MATERIAL FOR THIS TASK >>

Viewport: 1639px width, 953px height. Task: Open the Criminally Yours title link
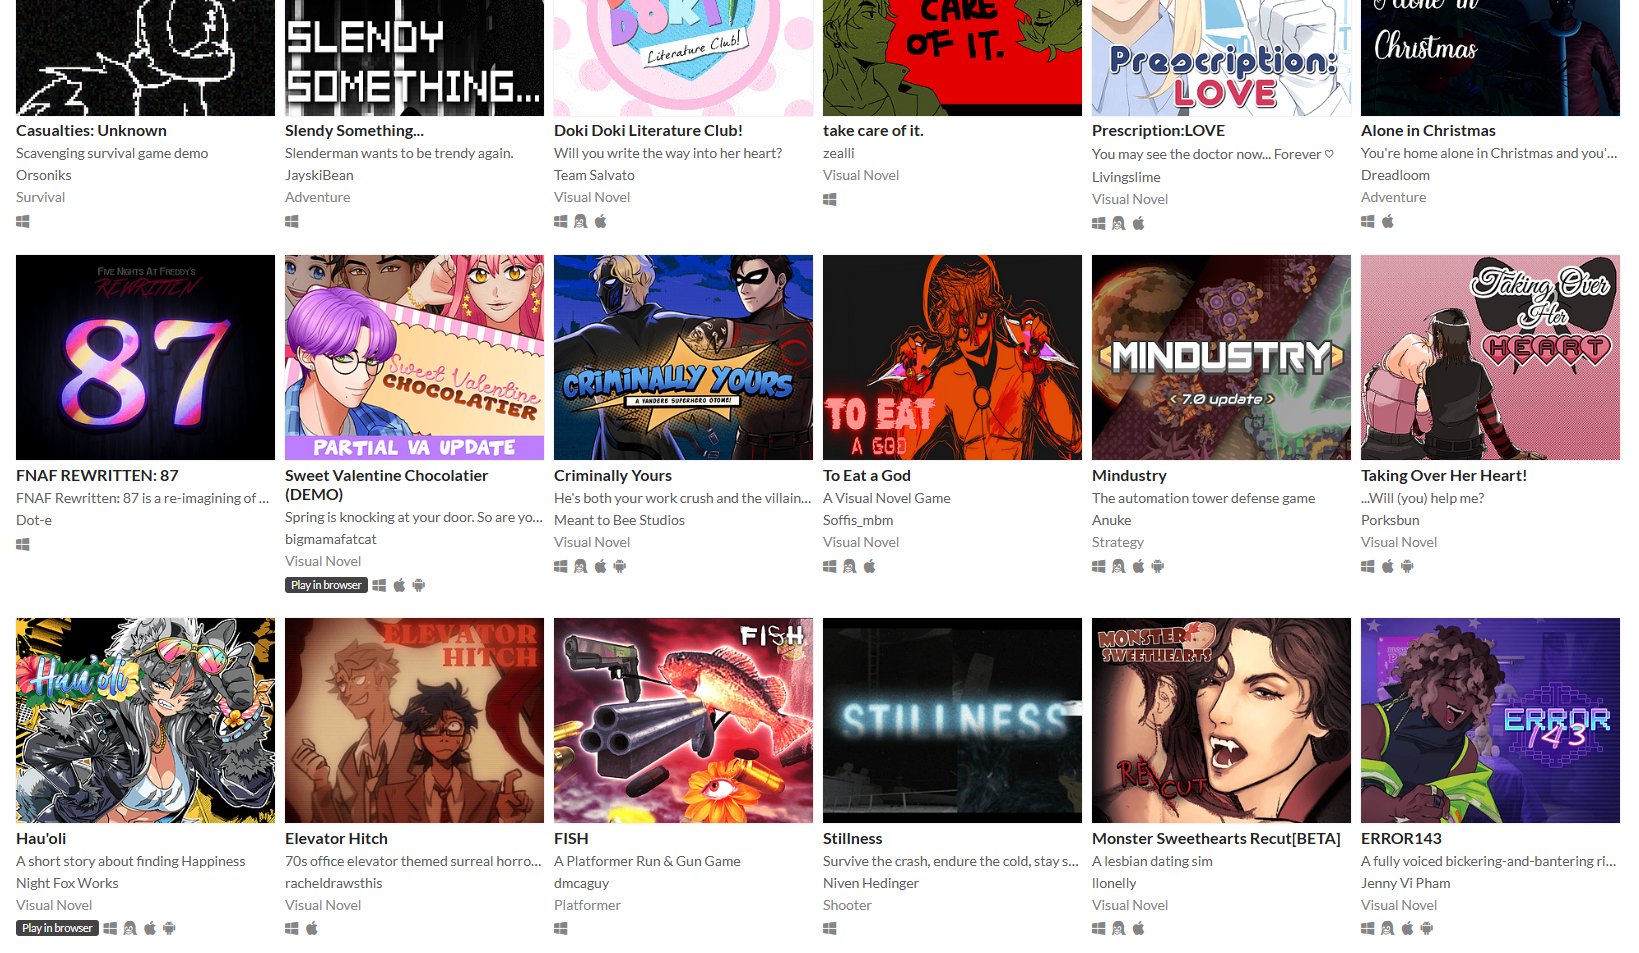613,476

--

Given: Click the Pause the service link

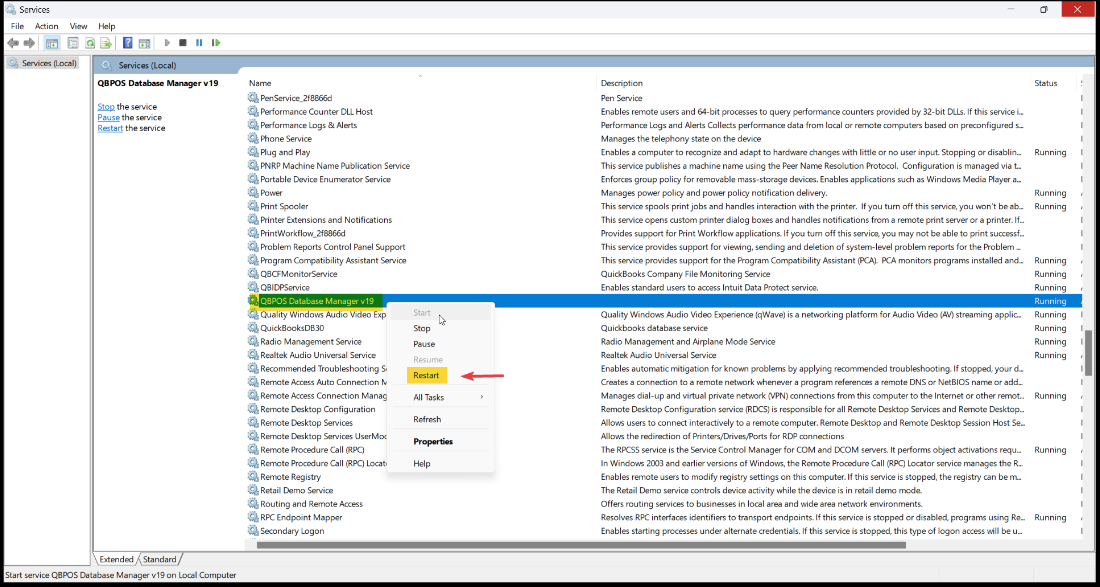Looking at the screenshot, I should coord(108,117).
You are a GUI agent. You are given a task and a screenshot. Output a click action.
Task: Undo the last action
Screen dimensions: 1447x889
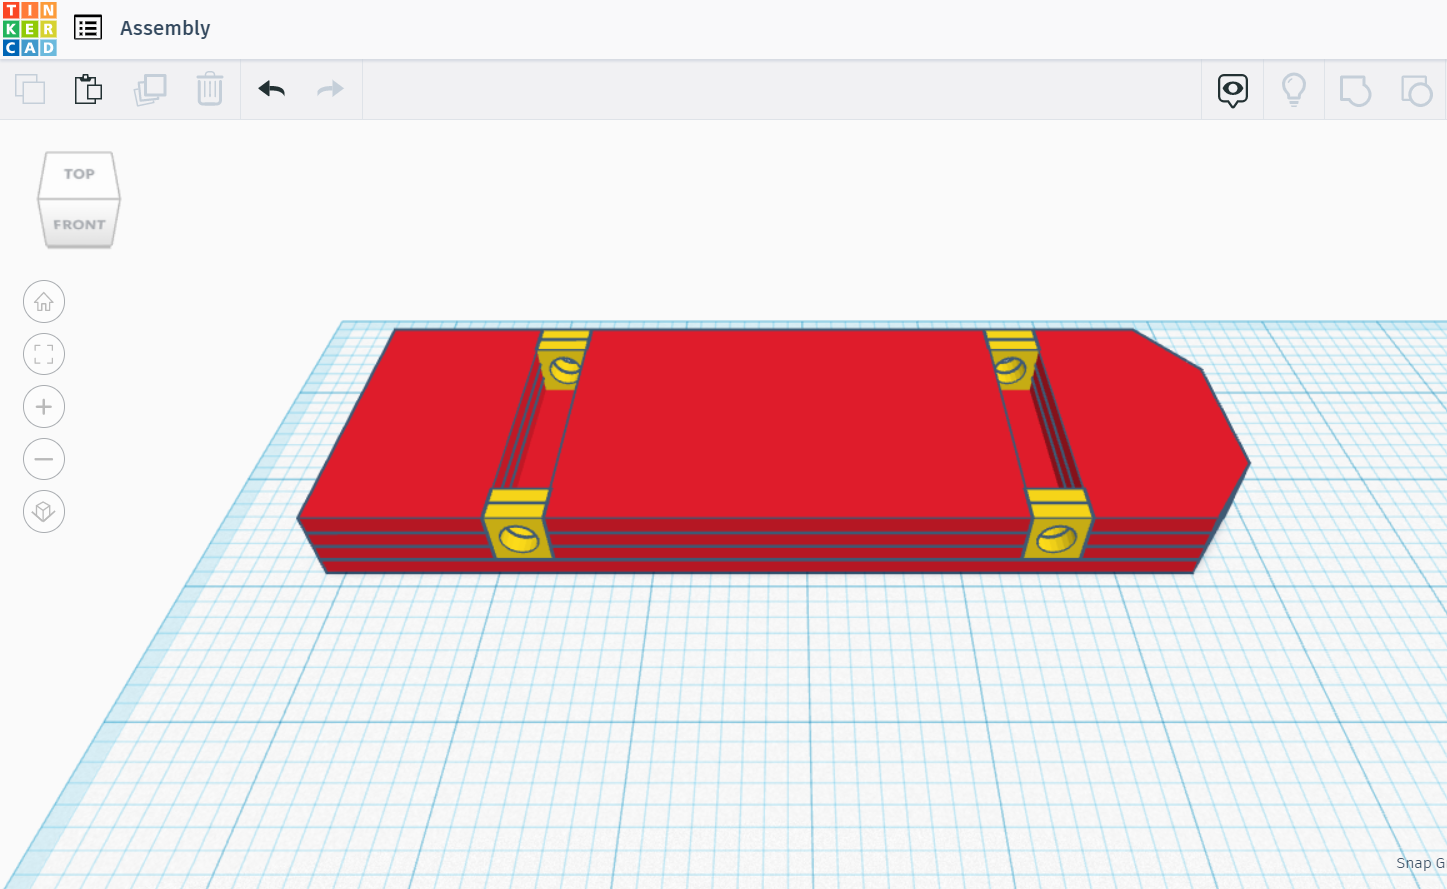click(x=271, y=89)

---

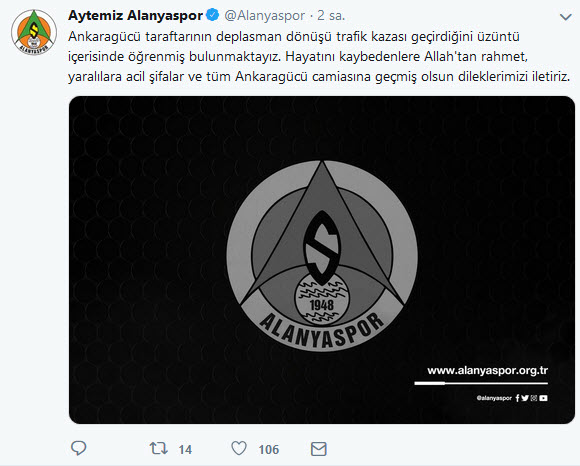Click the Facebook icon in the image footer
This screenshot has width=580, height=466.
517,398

WHAT IS NEEDED >>
Reproduce every line of the material above that has the string "action".

RESPONSE TO THIS EXERCISE >>
You are a GUI agent. You are given a task and a screenshot. Output a click action.
Task: Undo the last action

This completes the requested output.